Space Based Solar Power is about to Transform Life on Planet Earth
U.S. government analysts have predicted that between now and 2050, energy demand worldwide will increase by almost 50%, due primarily to the use of electric cars. And by that time, renewable energy will need to overtake the share of energy we receive from traditional sources like coal, oil, and natural gas. But it will take a lot more than wind-farms and solar farms to do it.
Many experts believe solar power is our energy source of the future. It would be an understatement of the highest order to say that the sun couldn’t meet our energy needs if we could effectively figure out how to capture its energy. The sun emits 386 billion million gigawatts of energy on to the Earth’s surface, while we only consume a few thousand megawatts.
We’ve only Scratched the Surface with Solar
Our approach to solar so far has focused on trying to catch those rays that reach the earth with strategically placed solar panels. These panels are becoming more efficient thanks to the new materials, smaller components, and their ability to track the sun across the sky. At the same time, larger and larger solar farms are being deployed on land and on sea.
But that’s just a solar drop in the bucket. Where is the breakthrough that will create the sea change in technology that will get solar well past its current 2-3% share?
Reaching Out to the Sun
That breakthrough will have to solve the challenges not only of scale but of the interruptibility of solar power. Most of the solar energy approaching Earth is lost as it makes its way through the atmosphere. Then of course there’s the daytime, nighttime effect due to the Earth’s rotation.

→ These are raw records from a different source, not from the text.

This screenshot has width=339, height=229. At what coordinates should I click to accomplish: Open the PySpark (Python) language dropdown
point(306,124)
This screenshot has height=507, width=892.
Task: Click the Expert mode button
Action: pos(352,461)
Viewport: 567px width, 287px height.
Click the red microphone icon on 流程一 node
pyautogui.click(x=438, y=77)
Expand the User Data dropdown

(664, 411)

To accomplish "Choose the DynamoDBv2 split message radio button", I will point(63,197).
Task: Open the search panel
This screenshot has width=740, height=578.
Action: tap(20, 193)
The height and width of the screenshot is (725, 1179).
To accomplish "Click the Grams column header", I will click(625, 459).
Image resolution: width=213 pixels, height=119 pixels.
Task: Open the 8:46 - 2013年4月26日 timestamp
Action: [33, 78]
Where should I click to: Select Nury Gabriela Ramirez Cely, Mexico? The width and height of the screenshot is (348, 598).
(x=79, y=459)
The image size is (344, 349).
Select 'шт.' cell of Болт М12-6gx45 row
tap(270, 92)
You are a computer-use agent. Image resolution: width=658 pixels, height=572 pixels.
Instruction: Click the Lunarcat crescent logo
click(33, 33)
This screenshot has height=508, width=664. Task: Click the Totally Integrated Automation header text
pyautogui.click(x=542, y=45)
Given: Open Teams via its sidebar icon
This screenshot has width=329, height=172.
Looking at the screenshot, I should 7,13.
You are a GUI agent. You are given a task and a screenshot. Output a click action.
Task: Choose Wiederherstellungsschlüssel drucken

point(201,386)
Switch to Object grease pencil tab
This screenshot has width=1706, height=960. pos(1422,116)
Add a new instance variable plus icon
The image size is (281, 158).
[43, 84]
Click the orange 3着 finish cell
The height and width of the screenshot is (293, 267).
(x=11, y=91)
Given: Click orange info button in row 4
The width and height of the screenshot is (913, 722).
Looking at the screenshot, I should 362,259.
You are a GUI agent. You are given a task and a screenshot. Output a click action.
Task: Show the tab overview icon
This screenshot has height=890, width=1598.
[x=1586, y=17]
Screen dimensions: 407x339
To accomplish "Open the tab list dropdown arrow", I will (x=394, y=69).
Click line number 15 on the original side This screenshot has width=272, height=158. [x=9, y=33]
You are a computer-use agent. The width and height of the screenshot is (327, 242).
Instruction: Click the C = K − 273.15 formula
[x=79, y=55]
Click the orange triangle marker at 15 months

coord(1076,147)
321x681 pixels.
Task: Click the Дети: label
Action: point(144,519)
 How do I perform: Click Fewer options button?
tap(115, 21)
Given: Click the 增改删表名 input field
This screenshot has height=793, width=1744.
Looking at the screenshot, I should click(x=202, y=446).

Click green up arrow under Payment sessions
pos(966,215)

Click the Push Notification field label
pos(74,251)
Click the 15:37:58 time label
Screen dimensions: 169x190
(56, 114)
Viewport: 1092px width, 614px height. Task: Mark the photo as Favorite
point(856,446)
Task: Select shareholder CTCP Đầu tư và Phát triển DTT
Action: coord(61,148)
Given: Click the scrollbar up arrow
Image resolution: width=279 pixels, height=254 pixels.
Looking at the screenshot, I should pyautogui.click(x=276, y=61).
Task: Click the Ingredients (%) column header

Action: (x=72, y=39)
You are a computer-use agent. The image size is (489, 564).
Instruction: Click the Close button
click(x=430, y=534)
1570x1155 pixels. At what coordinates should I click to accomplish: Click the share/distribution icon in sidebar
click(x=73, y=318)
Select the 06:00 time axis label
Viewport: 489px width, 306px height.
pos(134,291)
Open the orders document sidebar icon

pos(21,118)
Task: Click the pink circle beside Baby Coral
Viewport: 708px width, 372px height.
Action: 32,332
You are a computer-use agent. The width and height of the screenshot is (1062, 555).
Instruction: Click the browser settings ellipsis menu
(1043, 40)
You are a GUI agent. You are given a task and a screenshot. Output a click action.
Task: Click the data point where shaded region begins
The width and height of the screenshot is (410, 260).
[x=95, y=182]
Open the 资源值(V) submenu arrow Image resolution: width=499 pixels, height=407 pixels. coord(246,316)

Moving our point of solar power collection closer to the sun by creating a satellite power plant in space that continually faces the sun will address both of those issues.
The concept is called space-based solar power (SBSP) or solar power satellites (SPS). Many countries are steadily working on how to make this happen. Japan was one of the first, as I reported seven years ago.
Russia, the European Union, and India are also focused on this effort. China claims they will be collecting solar energy this way by 2030, but it’s unclear what kind of scale they’re envisioning.
The U.S. military is working on it as well, and is currently experimenting with satellite technology that can capture solar power and beam it to remote bases to ensure an uninterruptible energy supply in strategic locations. Additional military tests are planned for 2023 in which materials will be deployed in conjunction with the International Space Station.
How it Works
Imagine a massive five square mile solar sail in orbit always facing the sun. The energy it captures would be converted into energy waves and then transferred to antennae on earth via microwave transmissions. These transmissions are not affected by the earth’s atmosphere and cloud coverage as laser power beams currently are. Down on Earth, the energy is converted back into electricity. It sounds complex and futuristic, but in fact we’ve already solved the major technical barriers to make this feasible. Collection and transmission using these techniques are very doable.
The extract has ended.